Gäbe es nur den Tod, was logisch gesehen nicht möglich ist, so ist er aber theoretisch ohne das Leben sinnlos. Ich glaube aber nicht, dass man hier einen Umkehrschluss ziehen kann, sprich:Der Tod bekommt mit dem Leben seinen Sinn. Dann würde man ja nur auf den Tod hinaus leben und der Tod wäre das Zentrale.

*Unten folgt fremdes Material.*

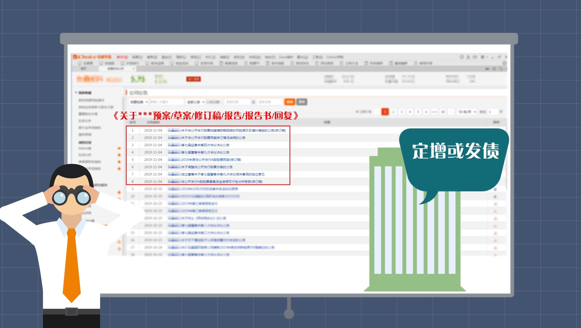Click the gray reset button beside search
The height and width of the screenshot is (328, 581).
[301, 102]
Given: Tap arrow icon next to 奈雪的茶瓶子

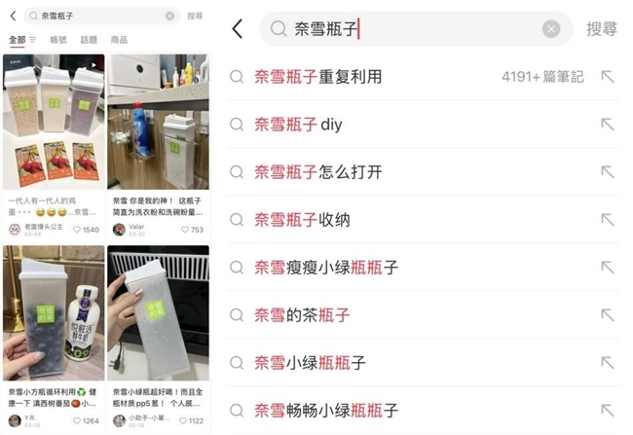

Steffen / Website (19.9.05 12:02)
Sehe ich nicht so. Wenn du sagst, das Leben sei ohne den Tod sinnlos, dann ist der Schluss daraus: Der Tod muss der oder zumindest ein zentraler Sinn des Lebens sein. Das Leben erhält aber nicht dadurch Sinn, dass man irgendwann und irgendwie aufhört zu existieren. Es ist vielmehr auch ohne den Tod objektiv gesehen sinnlos (wobei es hier natürlich auf die Definition von "Sinn" ankommt).
Die Argumentation in deiner Antwort ist ebenfalls nicht schlüssig. Wenn das Leben obj. sinnlos ist, kann man ihm selbst auch keinen Sinn verleihen. Stimmt dies nicht, hat es also einen Sinn und besteht dieser wie du sagst nicht im Tode, so kann er auch nicht durch eine begrenzte Lebensspanne entstehen. Der logische Schluss daraus wäre nämlich (wenn man wie du einen Sinn annimmt), dass das Leben durch Aktivität Sinn erhielte. Diese Aktivitäten sind jedoch sinnlos, da sie dadurch, dass jeder, dem sie zu Gute kommen mögen, letztlich sterben muss. Der Mensch ist ins Leben geworfen und zum Sterben verdammt.


Marina (20.9.05 10:17)
Das ist sehr pessimistisch.
Ich sehe das anders.
Dem Menschen wurde die Zeit hier geschenkt und er sollte sich über jeden Tag freuen, den er hat. Der Tod ist eine logische Begrenzung dessen. Weil mein Leben begrenzt ist, versuche ich nicht wahllos zu agieren, sondern mein Leben so zu gestalten, dass es schön ist und alles irgendwo Sinn ergibt, so dass ich am Ende meines Lebens sagen kann (hoffe ich zumindest): Ich durfte hier sein und ich danke dafür, dass ich die Möglichkeit hatte. Hoffentlich habe ich sie dann gut genutzt und viel Gutes getan.
Das ist eine Gabe und keine Verdammnis!


Steffen / Website (21.9.05 08:59)
Dieses Weltbild ist mir zu begrenzt. Aber auch gut - we agree to disagree. Lassen wir es mal gut sein damit.


Marina (21.9.05 11:03)
zu begrenzt? aha. zumindest kann ich damit gut leben.